この世界の父親、偶に放任主義だからなぁ…

そんな事を考えつつ、俺は街中を歩く。


《条件を達成しました。スキル「思考補助」による一定量の創造によりスキル「並列意思」に存在が誕生しました》


え?


(いや確かにちょっと色々考えてたけどさ、スキル獲得じゃなくてスキルに存在が誕生したってどうゆう事だ?)

『ごめん俺も分からん』


「ぴゃ!?」

「わっ!?どうしたのアリデラ?」


(どうゆう事!?え、なんで、なんか()()!?俺の中に!)

『こっちが聞きたいわ!!何がどうなってこうなってるんだよ!!』

(え、ちょっと待って鑑定鑑定…うーわマジか「並列意思」が「並列意思+1」になってるけど!てか原因こいつだろ!)

『普通にしても意味ないでしょ二重鑑定しなよ』

二重鑑定結果…


スキル「並列意思+1」

自身の意思を増やす事が可能なスキル。様々な事を考える事でスキル能力が上がり、より意思を増加させる。スキル「思考補助」を用いる事でより能力の上がりを早くする。


(…これってつまり自分自身が身体の中で分身したって事じゃ?)

『ありえる。つーかありえてくれなきゃこの状態をどう説明するんだよ』

(それはそうだな)


突如として増えた自分自身の分身。

意思のみであるが意外といると安心するような感じがする。

まぁそれは良いとして。


(なぁ分身一号。
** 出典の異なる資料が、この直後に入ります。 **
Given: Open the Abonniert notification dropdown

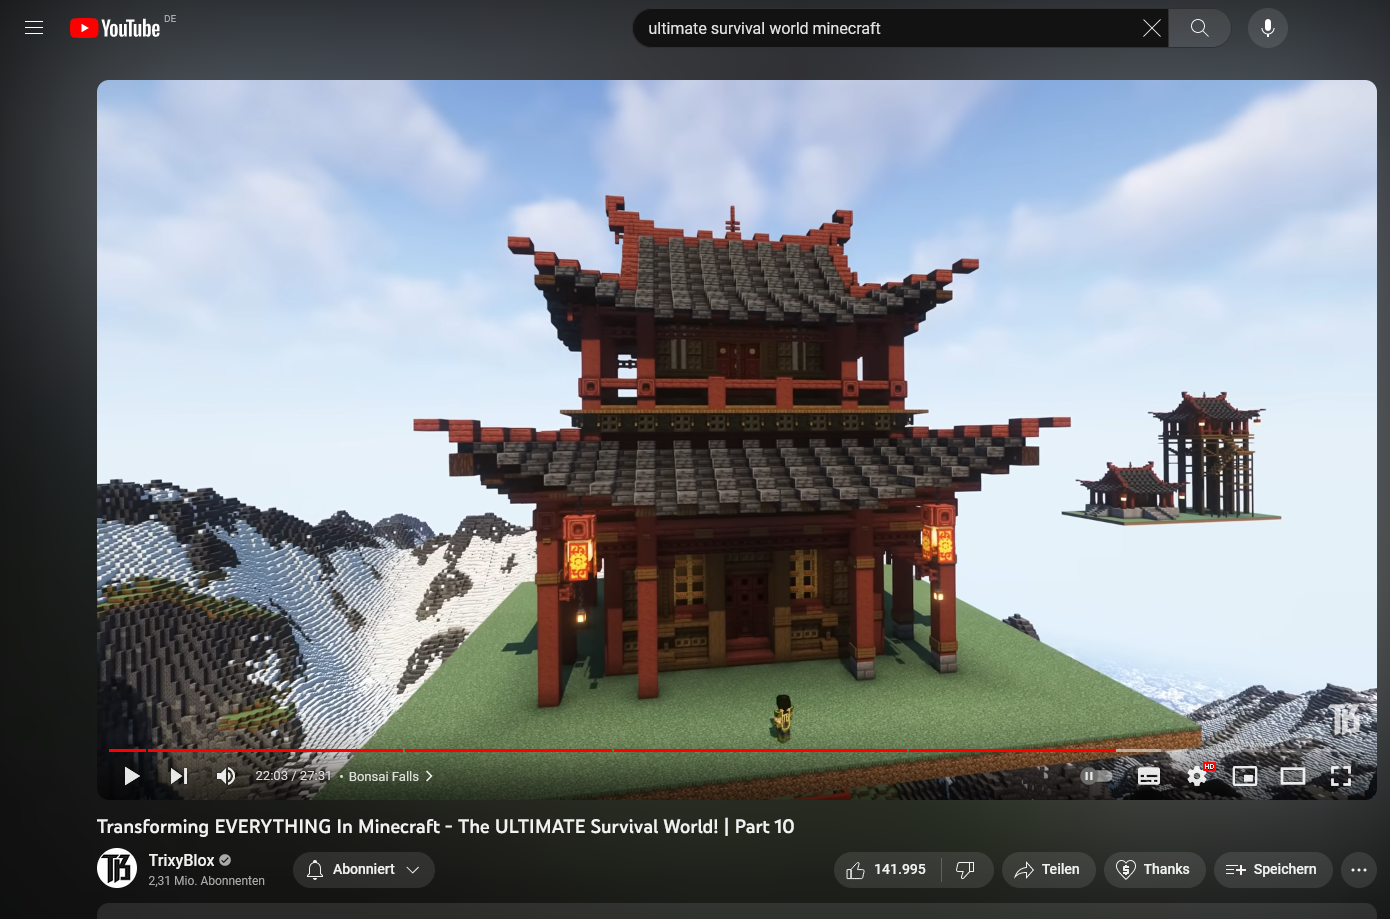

気づいてるか)

『分身一号て。まあ自分の名前で呼び合うよりは良いか。それと気づいて無いわけないだろ』


先ほどから護衛ではない何かが後を付いて来ている。


(三人かな…それも少し離れて移動してやがる)

『ランダムトラップとかしてみるか?』

(そうだけど同じのを同時発動はきついんだよ。前やろうとしたけど息してるはずなのにしてないように感じちゃうほどだ)
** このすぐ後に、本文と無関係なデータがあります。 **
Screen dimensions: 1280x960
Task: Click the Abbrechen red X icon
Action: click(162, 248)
『でもせめて二人撃退しないとまずいぞ。どいつも強すぎる。護衛だけだと一人が限界だ』


そっかぁ…ん?ちょっと待てよ。

なんで俺今なんの変化もないの?


(なぁ分身一号…お前まさか鑑定出来てんの?)

『え?あぁまあ出来てるぞ。と言ってもさっきまで全く出来なかったが』

(もしかしなくても俺が空間探知使った後か?)

『なんで分かったんだ!?』


いやこれもしかしたら相当悪用出来るくね?並列意思って。

でも今の状況を解決するにはせめてもう一人…


《条件を達成しました。スキル「思考補助」による一定量の創造によりスキル「並列意思」に存在が誕生しました》


(あ)

『あ』

[ふーん…大体把握した。取り合えず分身二号とでも呼んでくれ]

『記憶共有してるとはいえ納得速度早くね…?』

(いや逆だ。ありがたい。今から少し作戦会議するぞ)




俺は手短に分身に内容、方法を含め作戦を伝えた。


『…マジで?いけんの?』

(さっき意図せず行けたからな。援護よろしくな)

[まぁやらないで攻撃を受けるよりは良いよね]


作戦開始、と言っても内容と行動はシンプルだ。

まず、本体である俺が空間探知を発動。常に尾行している三人の人物の場所が共有される。

そして素早く分身達が()()を始める。

それを狙った位置で発動する。


「んぎゃ!?」

「なん…ぐわ!?」


路地からランダムトラップによるタライ落としとトラバサミを食らった二名の悲鳴を聞き、護衛が反応し行動に移す。

先ほどから姿を出さなかった何かを捕獲する為に。

いやまさか並列意思ってこれ全部同じじゃなくて個々の意思になってるのか。

おかげで複数の魔法を同時発動出来た。


「貴方…今度は何やらかしたの?」


あやっべそういやコイツ居たんだ!くっそ緊急逃走開始!!


なおあっさり捕まった。父親に。